What the task asks:
Transcribe the data below verbatim from the line with "Instruction: Select player Sadiki in midfield" to the line with "Click the Trello logo icon". Include both of those lines.
BEGIN Data in this exercise
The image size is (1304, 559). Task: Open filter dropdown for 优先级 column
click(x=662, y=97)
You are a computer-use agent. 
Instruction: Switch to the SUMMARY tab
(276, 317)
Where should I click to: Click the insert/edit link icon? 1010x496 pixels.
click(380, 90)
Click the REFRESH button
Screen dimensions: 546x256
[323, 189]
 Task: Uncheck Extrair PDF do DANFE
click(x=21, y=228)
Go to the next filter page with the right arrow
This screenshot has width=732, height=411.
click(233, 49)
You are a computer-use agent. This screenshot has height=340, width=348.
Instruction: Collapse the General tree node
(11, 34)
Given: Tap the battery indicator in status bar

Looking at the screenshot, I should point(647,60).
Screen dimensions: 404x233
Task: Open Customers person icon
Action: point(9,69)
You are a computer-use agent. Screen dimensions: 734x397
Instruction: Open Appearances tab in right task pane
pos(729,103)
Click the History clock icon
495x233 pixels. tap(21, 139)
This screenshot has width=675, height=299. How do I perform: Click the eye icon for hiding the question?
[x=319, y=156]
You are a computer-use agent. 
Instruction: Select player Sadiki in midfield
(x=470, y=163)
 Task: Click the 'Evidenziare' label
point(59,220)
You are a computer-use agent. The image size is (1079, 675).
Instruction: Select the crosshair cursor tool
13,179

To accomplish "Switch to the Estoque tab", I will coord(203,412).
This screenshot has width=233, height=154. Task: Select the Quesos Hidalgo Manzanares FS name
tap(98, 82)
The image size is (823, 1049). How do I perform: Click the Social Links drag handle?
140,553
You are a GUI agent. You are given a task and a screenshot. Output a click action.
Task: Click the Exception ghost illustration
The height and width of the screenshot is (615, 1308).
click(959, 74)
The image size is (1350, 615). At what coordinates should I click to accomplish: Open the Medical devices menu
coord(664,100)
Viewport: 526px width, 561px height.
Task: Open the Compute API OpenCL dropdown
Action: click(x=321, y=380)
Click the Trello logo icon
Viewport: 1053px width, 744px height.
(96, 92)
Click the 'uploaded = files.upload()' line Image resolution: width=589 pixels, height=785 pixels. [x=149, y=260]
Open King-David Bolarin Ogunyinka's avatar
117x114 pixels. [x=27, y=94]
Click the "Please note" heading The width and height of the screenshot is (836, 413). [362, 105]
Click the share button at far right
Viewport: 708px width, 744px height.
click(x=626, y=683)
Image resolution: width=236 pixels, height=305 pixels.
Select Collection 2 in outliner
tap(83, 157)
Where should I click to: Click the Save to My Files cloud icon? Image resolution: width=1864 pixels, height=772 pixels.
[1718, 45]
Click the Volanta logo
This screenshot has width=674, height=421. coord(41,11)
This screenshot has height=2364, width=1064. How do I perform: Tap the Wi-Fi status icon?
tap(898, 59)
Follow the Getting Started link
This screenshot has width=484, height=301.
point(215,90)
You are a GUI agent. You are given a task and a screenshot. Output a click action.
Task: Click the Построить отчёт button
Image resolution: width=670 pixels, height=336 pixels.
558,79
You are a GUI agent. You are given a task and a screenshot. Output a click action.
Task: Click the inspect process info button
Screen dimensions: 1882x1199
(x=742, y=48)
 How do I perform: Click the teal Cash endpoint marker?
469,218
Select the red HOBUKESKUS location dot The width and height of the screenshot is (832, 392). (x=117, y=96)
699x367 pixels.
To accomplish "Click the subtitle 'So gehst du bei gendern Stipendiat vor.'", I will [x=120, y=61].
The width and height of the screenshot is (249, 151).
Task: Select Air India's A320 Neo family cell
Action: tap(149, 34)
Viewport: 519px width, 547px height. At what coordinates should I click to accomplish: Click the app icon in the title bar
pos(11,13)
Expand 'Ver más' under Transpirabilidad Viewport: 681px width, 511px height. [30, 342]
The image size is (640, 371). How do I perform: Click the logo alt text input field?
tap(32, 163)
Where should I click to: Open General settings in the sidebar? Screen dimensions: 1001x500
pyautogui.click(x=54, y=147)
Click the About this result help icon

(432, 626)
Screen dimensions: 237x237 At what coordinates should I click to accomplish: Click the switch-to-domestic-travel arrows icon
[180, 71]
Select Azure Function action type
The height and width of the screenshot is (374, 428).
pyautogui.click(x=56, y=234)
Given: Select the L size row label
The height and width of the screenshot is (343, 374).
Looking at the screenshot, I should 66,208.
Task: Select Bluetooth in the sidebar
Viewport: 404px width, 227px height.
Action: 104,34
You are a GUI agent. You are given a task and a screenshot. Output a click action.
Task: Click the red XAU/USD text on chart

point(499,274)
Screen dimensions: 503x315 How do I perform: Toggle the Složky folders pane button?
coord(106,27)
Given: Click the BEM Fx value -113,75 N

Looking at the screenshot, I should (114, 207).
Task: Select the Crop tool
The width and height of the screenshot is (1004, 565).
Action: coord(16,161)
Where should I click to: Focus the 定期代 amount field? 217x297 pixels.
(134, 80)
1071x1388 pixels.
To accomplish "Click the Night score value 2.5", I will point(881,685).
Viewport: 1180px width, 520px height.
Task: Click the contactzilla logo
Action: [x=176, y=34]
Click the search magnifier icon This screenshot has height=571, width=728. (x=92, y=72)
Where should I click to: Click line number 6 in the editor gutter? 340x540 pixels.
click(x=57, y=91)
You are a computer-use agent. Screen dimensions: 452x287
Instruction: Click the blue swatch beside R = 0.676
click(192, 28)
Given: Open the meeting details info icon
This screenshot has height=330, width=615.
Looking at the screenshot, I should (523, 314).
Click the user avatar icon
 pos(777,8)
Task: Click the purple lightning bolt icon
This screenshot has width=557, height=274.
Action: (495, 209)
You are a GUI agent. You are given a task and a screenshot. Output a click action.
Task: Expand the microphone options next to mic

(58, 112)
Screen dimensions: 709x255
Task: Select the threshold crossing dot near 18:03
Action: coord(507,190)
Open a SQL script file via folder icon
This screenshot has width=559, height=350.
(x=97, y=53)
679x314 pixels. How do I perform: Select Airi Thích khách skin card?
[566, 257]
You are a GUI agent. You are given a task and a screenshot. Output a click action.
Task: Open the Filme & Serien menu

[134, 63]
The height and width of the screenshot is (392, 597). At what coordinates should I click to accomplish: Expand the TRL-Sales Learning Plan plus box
END Data in this exercise
Solution to this problem:
Instruction: Select player Sadiki in midfield
(x=470, y=163)
 Task: Click the 'Evidenziare' label
point(59,220)
You are a computer-use agent. The image size is (1079, 675).
Instruction: Select the crosshair cursor tool
13,179

To accomplish "Switch to the Estoque tab", I will coord(203,412).
This screenshot has width=233, height=154. Task: Select the Quesos Hidalgo Manzanares FS name
tap(98, 82)
The image size is (823, 1049). How do I perform: Click the Social Links drag handle?
140,553
You are a GUI agent. You are given a task and a screenshot. Output a click action.
Task: Click the Exception ghost illustration
The height and width of the screenshot is (615, 1308).
click(959, 74)
The image size is (1350, 615). At what coordinates should I click to accomplish: Open the Medical devices menu
coord(664,100)
Viewport: 526px width, 561px height.
Task: Open the Compute API OpenCL dropdown
Action: click(x=321, y=380)
Click the Trello logo icon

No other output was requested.